What I wouldn't give to skate a while in their boots! To experience life with fewer restrictions and expectations based on my reproductive organs; to play a "man's game" while wearing diamond studs or pearls in my ears, as these lovely ladies do, would be a great, big, loud raspberry at the people in my life who said I couldn't or shouldn't because I was a girl.

To be correct, I'd bet big money that not one player or coach in this game calls hockey a "Man's game." My generation fought (fights) hard to rid the world of these stereotypes. This is a lady's game. They wear jewelry under their helmets and faceshields, and revel in their sexuality and athletic prowess. They amaze me, and fill my heart with pride for not only being a woman, but an American woman. We have come a long way, baby.

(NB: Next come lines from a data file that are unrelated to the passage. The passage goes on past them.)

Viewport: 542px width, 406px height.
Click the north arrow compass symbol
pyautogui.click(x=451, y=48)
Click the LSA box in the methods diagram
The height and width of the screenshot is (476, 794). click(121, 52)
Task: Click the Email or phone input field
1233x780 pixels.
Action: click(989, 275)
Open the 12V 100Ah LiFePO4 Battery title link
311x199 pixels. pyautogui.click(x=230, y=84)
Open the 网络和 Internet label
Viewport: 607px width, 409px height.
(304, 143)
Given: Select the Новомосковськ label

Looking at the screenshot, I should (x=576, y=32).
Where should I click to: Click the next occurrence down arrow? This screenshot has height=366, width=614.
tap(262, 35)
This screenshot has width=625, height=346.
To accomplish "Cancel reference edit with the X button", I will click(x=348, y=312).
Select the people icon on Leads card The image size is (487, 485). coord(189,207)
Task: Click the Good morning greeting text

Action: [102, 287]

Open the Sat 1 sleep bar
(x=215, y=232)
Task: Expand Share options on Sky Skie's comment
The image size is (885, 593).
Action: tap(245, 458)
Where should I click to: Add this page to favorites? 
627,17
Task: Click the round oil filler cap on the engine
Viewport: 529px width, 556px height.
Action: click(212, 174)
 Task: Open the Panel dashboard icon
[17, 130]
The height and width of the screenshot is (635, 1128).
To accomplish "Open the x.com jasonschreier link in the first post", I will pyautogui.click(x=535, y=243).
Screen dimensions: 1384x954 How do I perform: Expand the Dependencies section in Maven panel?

The rest of the journey to equality will come easier than the achievements behind us. Each generation takes the task and marches it forward. The most difficult leg was in my grandmother's day, when women were disenfranchised and forced to attend "finishing schools" where their education was an afterthought. Truly, it is equal access to higher education that is the quintessential liberator.

So that is where I now take my fight, to help young women get the knowledge they need to carry the torch once I, and my sisters, no longer can.